Sobre governo atenuar movimentos bruscos, vale lembrar que ele tem sido o causador de tais movimentos mais do que qualquer um. As falhas de mercado existem sim. Mas as falhas de governo são ainda maiores!

Anônimo disse...

Rodrigo mas aqui surge uma duvida de um leigo: sem regulação os desequilibrios tendem a ser maiores, e grandes desequilibrios podem fazer a casa cair. Vc é contra regular e contra salvar. Como fazemos? O mercado não é prudente!

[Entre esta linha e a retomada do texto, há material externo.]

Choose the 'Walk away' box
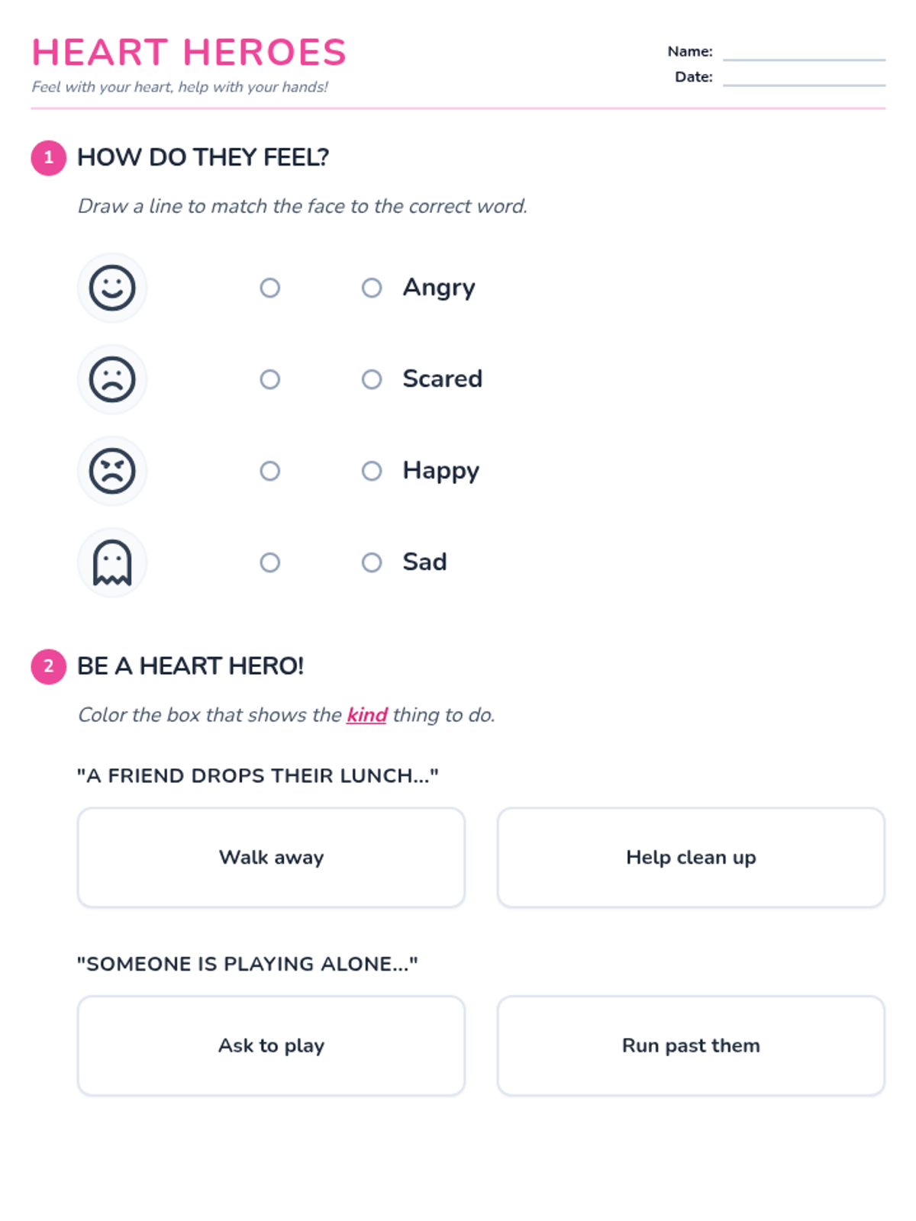Screen dimensions: 916x1221 [x=271, y=858]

cesarmattos1965@hotmail.com disse...

Rodrigo, e a ideologia da presidente permanece intacta. Há 2 semanas a Veja citou um diálogo entre o presidente da Cosan e Dilma. Esta última indagou o presidente da Cosan sobre por que ele não investia mais em álcool. Se ele já era rico, qual o problema de os preços da gasolina estarem distorcidos para baixo reduzindo a rentabilidade do álcool? O presidente da Cosan simplesmente respondeu que, independente de estar rico, só investia no que tem retorno. A presidente fechou a cara e a reunião! em síntese, o ato de investir na cabeça da presidente deve ser um ato de patriotismo pelo bem da nação (ou de preferência da companheirada) e não uma ação racional baseada nos sinais de mercado. Me fez lembrar aquelas brilhantes discussões do "Revolta de Atlas" da Ayn Rand.

César Mattos

Anônimo disse...

Pelo pouco que entendo de economia, o lobby termina por proteger uma empresa, que assim consegue sobreviver no mercado sem ser mais eficiente. O que estive pensando é: será que existe uma maneira de acabar com o lobby? Não são as grandes corporações que financiam as campanhas eleitorais, justamente com o objetivo de tentar "fugir" do livre mercado com a proteção do governo? Sem financiamento, o político não vence a eleição, e não dá pra esperar que esses empresários que apelam para a proteção do governo vão deixar de fazê-lo. A impressão que tenho é que é muito difícil criar um sistema que funcione de forma justa mesmo quando aplicado a um conjunto de indivíduos que só agem de forma correta ao serem forçados a tal.

Anônimo disse...

http://veja.abril.com.br/blog/radar-on-line/congresso/o-patrono-da-economia-brasileira/
Celso Furtado patrono da economia brasileira num projeto apresentado por um deputado graduado em educação física!
É o fim do mundo.

Anônimo disse...

'Claro que nao estou sugerindo compra de itens obsoletos como uma politica estrategica'

Está sim, só não é capaz de entender que está.Consertar janelas quebradas de propósito é uma metáfora justamente pra isso

Anônimo disse...

O Mantega veio conclamar os empresários a despertarem seu "espírito animal". Só faltou especificar que, no atual cenário brasileiro, seria o animal ANTA!

RafaP disse...

Acho que, ao contrário do que foi afirmado no artigo, quem está imbuído de ideologia aqui é o senhor, seu Rodrigo! É muito fácil afirmar que os outros tomam posições ideológicas. Mas a sua posição é também ideológica, o que está por trás dela é a crença de que o modelo "liberal" ou o modelo de livre-mercado é o correto. Mas na verdade não é. Claro que argumentará dizendo ter a ciência econômica ao seu lado. Mas como ela, o cientificismo liberal, evitou a crise atual? Por que, nos modelos liberais clássicos, a economia tende ao equilíbrio, quando na realidade não é o que se verifica e nunca se verificou? As idéias que defendes não passam de crenças sistemáticas nos princípios liberais, da mesma forma que acusa a presitente Dilma de fazer.
E dê graças por ela estar fazendo o que faz. Pelo menos o país não está como a Europa ou os EUA, que, afinal, são exemplos de um liberalismo bem aplicado, não?